Said one healthcare professional, telehealth proved not only to be a safer alternative to meeting in person during the pandemic, but it also became much more convenient for patients and healthcare providers alike.
Telehealth Becomes Telemedicine
But, say the experts, telehealth has become more than just a tool of convenience over the past two years. For instance, it aided in limiting the spread of the virus (and other ailments). It helped lower the cost of healthcare while, at the same time, increasing its access.
Now also referred to as telemedicine, telehealth is also said to have engineered a “critical bridge” for providing patients with care behavioral/mental health treatments. During the height of the pandemic, mental health issues spiked as the majority of the world’s population found themselves isolated. They also suffered from acute anxiety over getting the disease or, worse, dying from it.
The Mental Component of Telehealth
The telehealth visits that increased due to depression and anxiety cannot be stressed enough. Studies show that overall behavioral health service claims grew 6,500 percent during the first two months of 2021. Anxiety claims soared by 3,000 percent, and depression claims another 2,500 percent. Substance abuse issues spiked by almost 1,500 percent also.
What’s more, many of these telehealth visits came from brand new patients who were seeking out treatment for the first time. Ironically, the studies prove that a real disconnect existed between telehealth/telemedicine prior to the pandemic.
Said one report, before the pandemic, telehealth was massively “underutilized for mental health services.” But the spike in mental health medical claims from March 2020 through the whole of 2021 proves that telehealth as a mental health treatment option is not only here to stay but will be a major player going forward.
The Future of Telehealth/Telemedicine
Telehealth wasn’t invented during or specifically for the pandemic. In fact, it’s been around for years. Its development and popularity only grew due to the pandemic. Say medical experts, the very definition of telehealth’s future is evolving every day. It can be a simple phone call between a nurse and a patient. Or it can be a video chat with your physician. It can even constitute a “patient monitoring connection.”
With clinical offices being largely shut down during the pandemic, the rapid adoption of telehealth became not a choice but a necessity. The demand for telehealth naturally increased, but here is the surprising thing: when medical offices reopened, there was still a strong demand for telehealth care. Says one medical care provider, “the genie is out of the bottle on telehealth.”
In other words, telehealth/telemedicine is not only going nowhere anytime soon; it’s expected to expand and improve given time. It can become a much-valued tool for patient care for it to suddenly return to its pre-pandemic lack of popularity.
The online tech has not only become loved by patients who hate visiting a doctor’s office for something as simple as the common flu, but it has also become loved because it is less expensive.
Amazon Is Getting Into the Telehealth Game
Even the merchandising gargantuan Amazon sees huge potential in telehealth’s future.
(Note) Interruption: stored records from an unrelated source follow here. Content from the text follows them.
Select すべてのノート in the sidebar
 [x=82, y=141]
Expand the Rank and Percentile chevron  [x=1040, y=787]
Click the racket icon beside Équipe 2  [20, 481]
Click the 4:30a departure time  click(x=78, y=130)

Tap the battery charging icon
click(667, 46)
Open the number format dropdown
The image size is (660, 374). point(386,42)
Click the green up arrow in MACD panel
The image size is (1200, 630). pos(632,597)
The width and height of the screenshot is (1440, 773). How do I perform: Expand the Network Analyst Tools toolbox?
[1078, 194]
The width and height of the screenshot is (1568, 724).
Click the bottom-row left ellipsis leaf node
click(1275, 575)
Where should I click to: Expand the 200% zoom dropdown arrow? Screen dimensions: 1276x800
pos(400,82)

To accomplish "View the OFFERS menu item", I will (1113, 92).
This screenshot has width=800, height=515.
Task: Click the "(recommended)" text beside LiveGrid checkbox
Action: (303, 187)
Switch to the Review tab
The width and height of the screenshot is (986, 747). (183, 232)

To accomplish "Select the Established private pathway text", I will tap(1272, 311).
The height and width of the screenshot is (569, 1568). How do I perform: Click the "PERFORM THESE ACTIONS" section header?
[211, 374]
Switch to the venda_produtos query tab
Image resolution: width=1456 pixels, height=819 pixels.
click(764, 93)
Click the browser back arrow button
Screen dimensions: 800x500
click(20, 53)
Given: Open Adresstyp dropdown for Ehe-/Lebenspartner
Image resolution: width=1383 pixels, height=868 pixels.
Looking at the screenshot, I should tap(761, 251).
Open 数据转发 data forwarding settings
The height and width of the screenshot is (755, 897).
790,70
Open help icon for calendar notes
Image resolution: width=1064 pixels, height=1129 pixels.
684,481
Back in the early part of 2022, Amazon officially launched its own version of a nationwide telehealth services platform called Amazon Care.
More specifically, Amazon had been toying with a pilot telemedicine program in Washington State as early as 2019. The tool, which can be accessed by any mobile app and/or computer, is said to offer no-cost, on-demand telemedicine consults with medical professionals via video conferencing or chat.
The wait time?
Less than 60 seconds. Now that beats the heck out of sitting in a bacteria/virus-infested waiting room for up to an hour at a time.